HYPERBYTEDB__CLUSTER__REPLICATION_LOG_DIR: "/var/lib/hyperbytedb/replication_log"
networks: [cluster]
volumes:
db1-data:
db2-data:
db3-data:
networks:
cluster:
driver: bridge
Write to any node; all nodes see the same data after replication.
Kubernetes (kind)¶
The deploy/kind/ directory contains manifests for a local Kubernetes cluster using kind:
This creates a kind cluster with: - HyperbyteDB StatefulSet (2 replicas by default) - Prometheus and Grafana for monitoring - NodePort services mapped to localhost ports
See Administration for cluster operations details.

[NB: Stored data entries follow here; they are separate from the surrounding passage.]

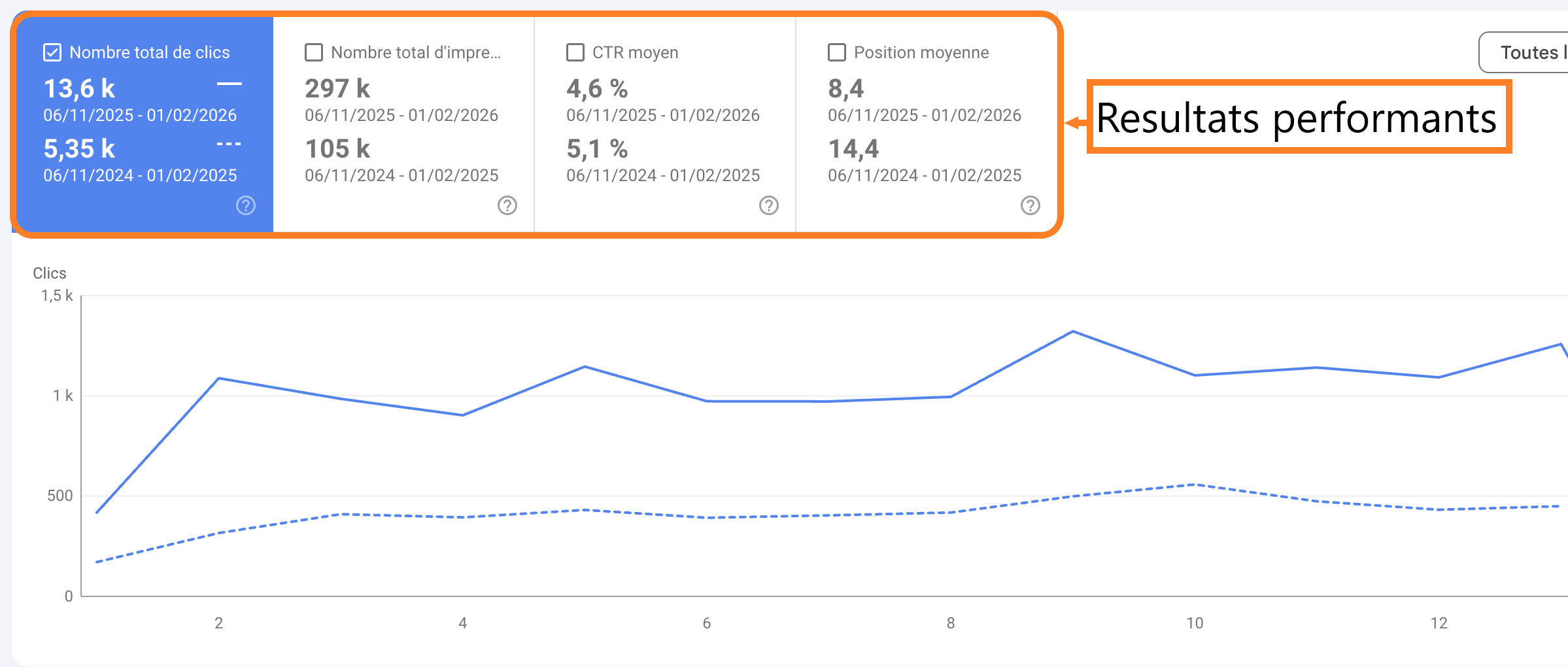This screenshot has width=1568, height=667.
Task: Click the 8,4 average position value
Action: coord(845,88)
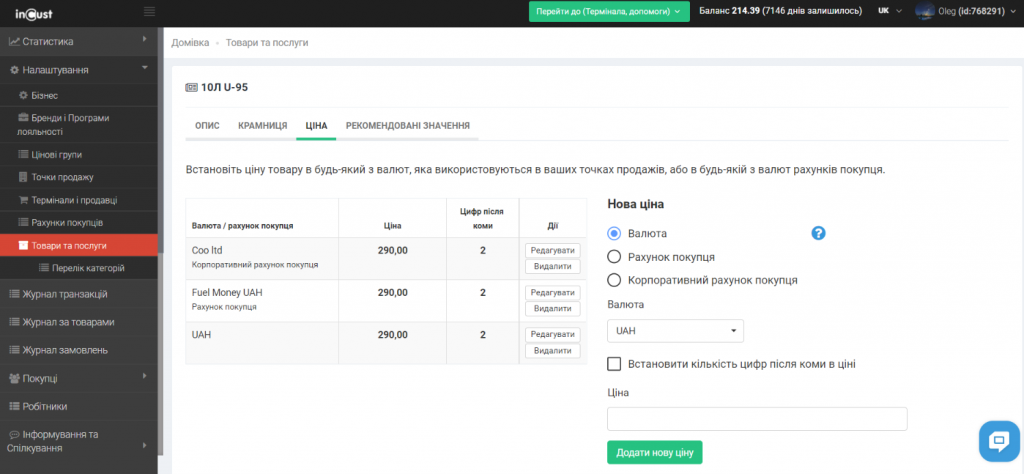Switch to the Крамниця tab
This screenshot has height=474, width=1024.
point(262,126)
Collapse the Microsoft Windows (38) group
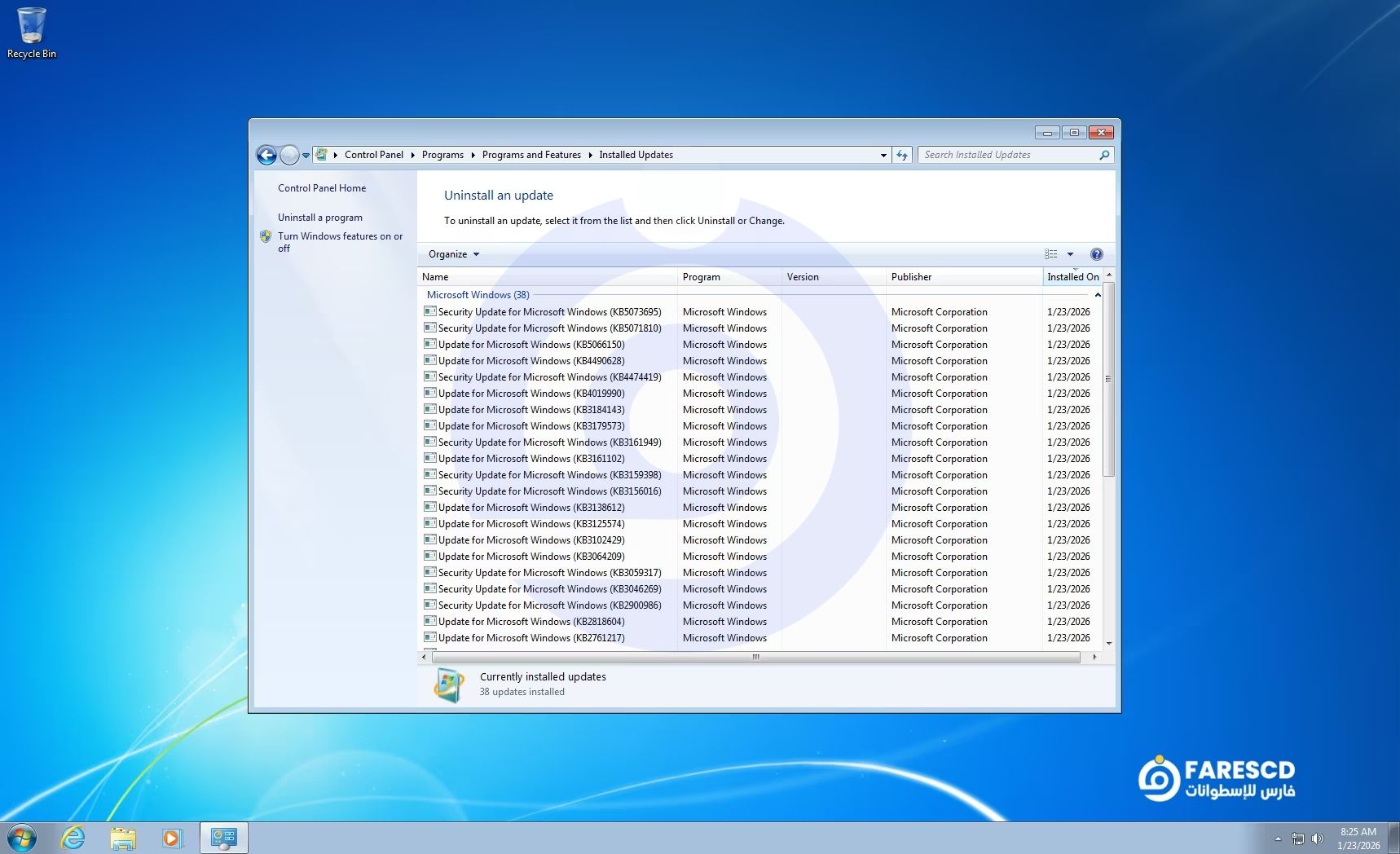Screen dimensions: 1400x854 point(1097,295)
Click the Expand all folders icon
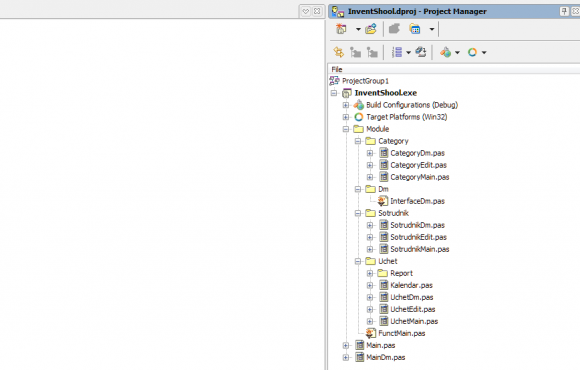Image resolution: width=580 pixels, height=370 pixels. [355, 52]
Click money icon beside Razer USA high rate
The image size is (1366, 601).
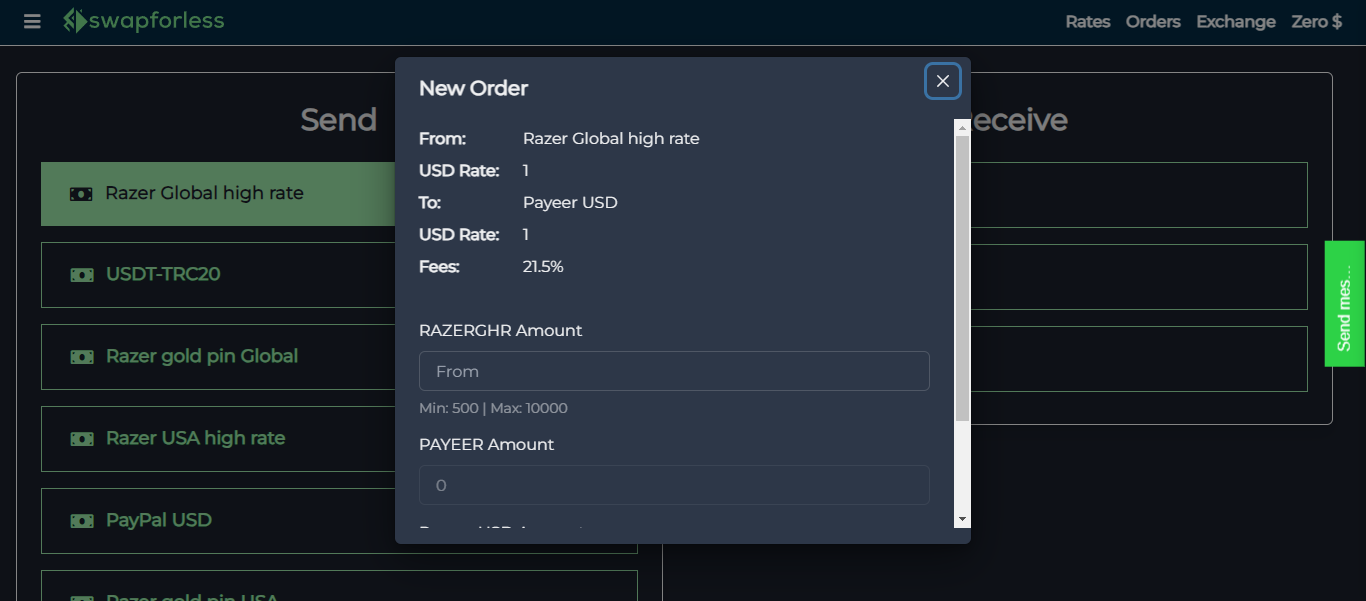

Kubernetes (HyperbyteDB operator)¶
For production-style deployments on a real Kubernetes cluster, use the HyperbyteDB Kubernetes operator. It extends the API with HyperbytedbCluster, HyperbytedbBackup, and HyperbytedbRestore, and reconciles StatefulSets, services, and optional monitoring resources.
| Doc | What it covers |
|---|---|
| Operator overview | Custom resources, lifecycle phases, capabilities |
| Operator installation (Helm) | OCI chart install, upgrade, uninstall, raw YAML |
| HyperbytedbCluster | CRD fields, examples, TLS, autoscaling |
| Backup and restore (operator) | S3 backups and restores via custom resources |
| hyperbytedb-proxy | Optional health-aware HTTP proxy in front of the database Service |
The kind-based setup above is aimed at local development. Treat the operator path as the supported way to run managed HyperbyteDB on Kubernetes in production.